DRAWNONWARD
Plant seeds, earth, bags, rope, felt, biodegradable plastic.
Blue Mountains Cultural Centre.
Commissioned as part of Critical Mass: The Art of Planetary Health at Blue Mountains Cultural Centre curated by Sabrina Roesner.
Speaking as a species, we are certainly having some problems relating to the Earth. Perhaps this might be a good time to consider some other ways to relate with her?
For a while now we have felt the need to mark out bits of the Earth as belonging to me or you or us or them. Flags become symbols of this humanised territory, from real-estate to the nation-state, they stake a claim of permanent possession.
Plants consider territory in a very different way. Plants claim land with their bodies alone. They do not own, they just reside. Unlike ours these claims do not require exclusivity. Rather their nations overlap, are interwoven and concurrent.
Learning from the plants we would like to propose more soluble forms ownership. If you are here, its yours for the moment you are here (together with whoever else is here of course).

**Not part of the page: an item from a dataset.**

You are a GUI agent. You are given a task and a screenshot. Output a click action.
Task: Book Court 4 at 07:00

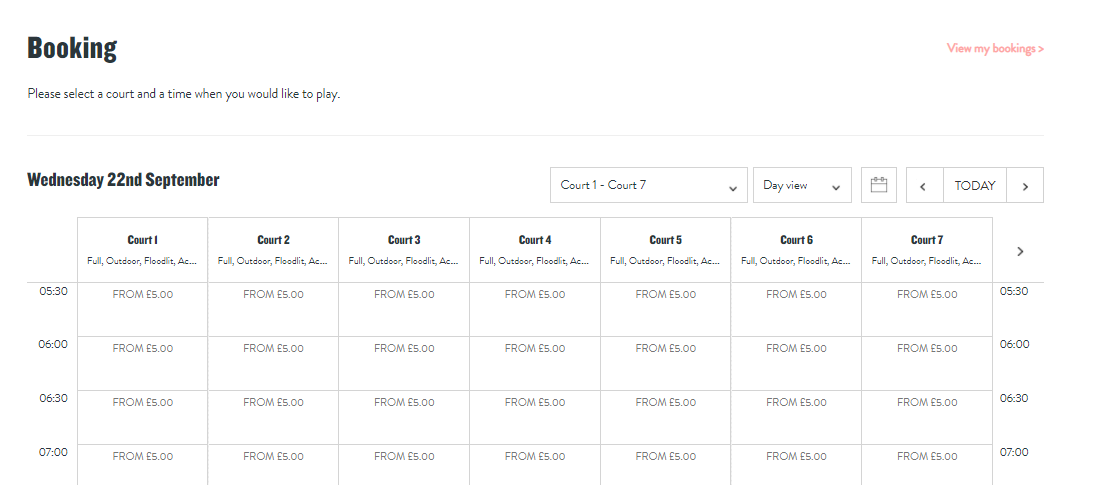tap(535, 464)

In DRAWNONWARD ten flags mark out a small territory, a little United Nations of dirtbags. Unlike the flags of human nations these flags are designed to decompose. Their substance aiding the growth of the seeds which they contain. The seeds have been gathered from roadside weeds, species which claim leftover terrain, species which will be the first to take over after our departure.
Like the palendrome, drawn onward: in order to move forward we need to constantly return.